Illusionslos und wahr

Im Hebräerbrief steht ein Wort, um dessen Übersetzung sich die Exegeten streiten: „Eis paideian hypomenete“ (Hebr, 12,7). Die Einheitsübersetzung lautet: „Haltet aus, wenn ihr gezüchtigt werdet.“ Die lateinische Übersetzung hat es anders verstanden: „In disciplina perseverate = haltet aus in der Disziplin, bleibt in der Disziplin“. Ich verstehe das Wort so: „Harret aus zum Zweck der Erziehung.“ Wenn ich auch in Bedrängnissen ausharre, dann kann das der Erziehung dienen. Ich werde herausgezogen aus der Illusion, dass das Leben immer nur schön sei. Ich werde hingezogen zu meinem wahren Wesen. Ich werde immer mehr zu dem hingezogen, der ich in Wahrheit bin.

Ungeduld und Hoffnung

Das Gegenteil von Beharrlichkeit ist die Ungeduld. Ich erlebe viele Menschen, die nicht warten, die nicht ausharren können, bis sich eine Lösung zeigt. Die Lösung muss sofort her. Ärzte erzählen mir, dass manche Patienten so ungeduldig sind: Sie möchten das Fieber sofort loshaben.

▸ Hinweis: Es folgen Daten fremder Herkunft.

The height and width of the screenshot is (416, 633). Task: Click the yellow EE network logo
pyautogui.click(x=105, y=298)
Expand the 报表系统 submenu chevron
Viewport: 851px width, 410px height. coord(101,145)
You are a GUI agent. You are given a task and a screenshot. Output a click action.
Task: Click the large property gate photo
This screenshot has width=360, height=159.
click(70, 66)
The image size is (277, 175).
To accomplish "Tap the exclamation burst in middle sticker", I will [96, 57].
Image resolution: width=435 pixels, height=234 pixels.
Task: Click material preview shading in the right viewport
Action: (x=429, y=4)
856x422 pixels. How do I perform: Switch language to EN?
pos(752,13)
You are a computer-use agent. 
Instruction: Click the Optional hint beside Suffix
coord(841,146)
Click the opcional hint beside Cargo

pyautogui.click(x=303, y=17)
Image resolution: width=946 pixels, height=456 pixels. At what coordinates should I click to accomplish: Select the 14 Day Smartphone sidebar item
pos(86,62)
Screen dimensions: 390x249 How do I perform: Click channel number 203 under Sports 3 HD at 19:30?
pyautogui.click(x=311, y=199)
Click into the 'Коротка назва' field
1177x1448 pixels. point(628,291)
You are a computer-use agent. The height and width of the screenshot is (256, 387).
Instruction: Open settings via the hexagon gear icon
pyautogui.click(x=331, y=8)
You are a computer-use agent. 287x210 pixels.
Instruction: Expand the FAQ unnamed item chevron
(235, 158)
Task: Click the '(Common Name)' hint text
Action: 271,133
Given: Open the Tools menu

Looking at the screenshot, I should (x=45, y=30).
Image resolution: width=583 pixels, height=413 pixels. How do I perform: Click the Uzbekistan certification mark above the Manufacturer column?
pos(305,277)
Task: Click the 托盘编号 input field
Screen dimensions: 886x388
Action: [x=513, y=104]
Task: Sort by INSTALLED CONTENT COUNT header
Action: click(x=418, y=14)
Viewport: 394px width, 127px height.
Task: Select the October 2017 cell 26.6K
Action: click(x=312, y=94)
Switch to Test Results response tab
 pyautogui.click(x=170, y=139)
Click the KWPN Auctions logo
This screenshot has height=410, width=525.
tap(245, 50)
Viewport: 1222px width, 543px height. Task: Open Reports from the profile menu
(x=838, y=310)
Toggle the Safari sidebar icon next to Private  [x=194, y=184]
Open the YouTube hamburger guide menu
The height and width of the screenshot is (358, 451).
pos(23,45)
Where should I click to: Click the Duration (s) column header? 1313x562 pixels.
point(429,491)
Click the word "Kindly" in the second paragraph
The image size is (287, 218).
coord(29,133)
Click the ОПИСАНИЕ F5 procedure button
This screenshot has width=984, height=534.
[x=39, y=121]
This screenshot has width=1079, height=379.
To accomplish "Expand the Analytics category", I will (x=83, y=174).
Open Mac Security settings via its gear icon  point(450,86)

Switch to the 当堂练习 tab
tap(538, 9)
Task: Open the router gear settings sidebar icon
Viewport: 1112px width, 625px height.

In der Begleitung von Ehepaaren erlebe ich diesen Mangel an Beharrlichkeit. Es gibt in jeder Ehe Phasen, in denen die Gefühle der Liebe scheinbar abhanden gekommen sind. Auch da gilt es, erst einmal auszuharren in der Hoffnung, dass die Partner durch die Erfahrung von Leere und Gleichgültigkeit hindurch wieder in Berührung kommen mit ihrer Sehnsucht nach Liebe. Diese Sehnsucht führt sie in den Grund ihrer Seele, in dem die unerschöpfliche Quelle der Liebe strömt, die aus der unendlichen Liebe Gottes gespeist wird. Beharrlichkeit hat einen langen Atem, sie ist Lebendigkeit und Zeichen von innerer Kraft. Beharrlichkeit ist kein resignatives Bleiben in der Ehe, weil ich nicht den Mut zur Trennung habe. Vielmehr ist Beharrlichkeit mit Geduld verbunden und zugleich mit der Hoffnung, dass die Partner auch die Durststrecken in ihrer Beziehung aushalten und so in eine tiefere Liebe hineinwachsen, in eine Liebe, die stärker ist als das Gefühl.